39 And then shall ye know that I have seen Jesus, and that he hath talked with me face to face, and that he told me in plain humility, even as a man telleth another in mine own language, concerning these things;
40 And only a few have I written, because of my weakness in writing.
41 And now, I would commend you to seek this Jesus of whom the prophets and apostles have written, that the grace of God the Father, and also the Lord Jesus Christ, and the Holy Ghost, which beareth record of them, may be and abide in you forever. Amen.
Along with these powerful and heart-rending scriptures, I felt impressed to read the talk given by Elder Neil L. Andersen in the October 2008 General Conference. In talking about a tragedy that once befell a friend of his and a subsequent blessing that he was giving, Elder Andersen says, “As I laid my hands upon his head, I felt to tell him something that I had not thought about in exactly the same way before. The impression that came to me was: Faith is not only a feeling; it is a decision. He would need to choose faith.”

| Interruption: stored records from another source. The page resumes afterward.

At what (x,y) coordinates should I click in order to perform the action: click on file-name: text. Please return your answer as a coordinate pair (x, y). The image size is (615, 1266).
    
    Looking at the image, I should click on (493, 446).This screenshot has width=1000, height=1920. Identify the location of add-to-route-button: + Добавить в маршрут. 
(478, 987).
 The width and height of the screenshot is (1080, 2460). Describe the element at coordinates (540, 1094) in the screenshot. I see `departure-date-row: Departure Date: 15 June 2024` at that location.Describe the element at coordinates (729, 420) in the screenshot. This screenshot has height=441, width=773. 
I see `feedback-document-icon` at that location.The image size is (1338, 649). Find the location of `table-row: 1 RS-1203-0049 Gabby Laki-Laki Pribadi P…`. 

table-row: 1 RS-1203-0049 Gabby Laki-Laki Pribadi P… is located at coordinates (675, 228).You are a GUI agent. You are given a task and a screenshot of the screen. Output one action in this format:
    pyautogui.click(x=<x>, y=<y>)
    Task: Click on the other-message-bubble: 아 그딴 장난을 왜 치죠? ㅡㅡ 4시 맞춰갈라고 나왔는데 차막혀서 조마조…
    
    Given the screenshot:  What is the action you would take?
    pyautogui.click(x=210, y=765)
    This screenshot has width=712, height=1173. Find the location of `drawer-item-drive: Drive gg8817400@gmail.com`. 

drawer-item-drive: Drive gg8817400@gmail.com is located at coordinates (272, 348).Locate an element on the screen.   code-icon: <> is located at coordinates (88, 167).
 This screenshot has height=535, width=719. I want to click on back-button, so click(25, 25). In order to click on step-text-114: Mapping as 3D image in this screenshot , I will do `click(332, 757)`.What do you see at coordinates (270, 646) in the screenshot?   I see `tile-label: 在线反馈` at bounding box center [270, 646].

It’s so easy in times of trial and uncertainty to succumb to feelings of doubt, anxiety, and inadequacy. The anxiety in my mind sometimes increases until I feel paralyzed with uncertainty, unable even to think about what small task to perform next. However, as I’ve thought about the situation that Mormon and Moroni faced, and considered just some of the ways that my life has been blessed so far and is being blessed still, I’ve realized that my circumstances aren’t at all bleak. I’ve even been able to recognize that there’s absolutely no logical way to make the leap from “I’m attending the Spanish branch” to “I’ll never get to live abroad and learn other languages,” thus realizing that doors to lifelong dreams aren’t being inexorably closed. But most importantly, I’ve felt inspired by the thought that faith is a choice. Once I can lay hold upon that thought, I realize that I can either choose to remain paralyzed and anxious, or I can choose to trust in God and the Savior to remove the fears and obstacles that have beset me so that I can move forward.
I choose faith.
*Pronounced “con-TEMP-la-tive.” Emphasis on second syllable.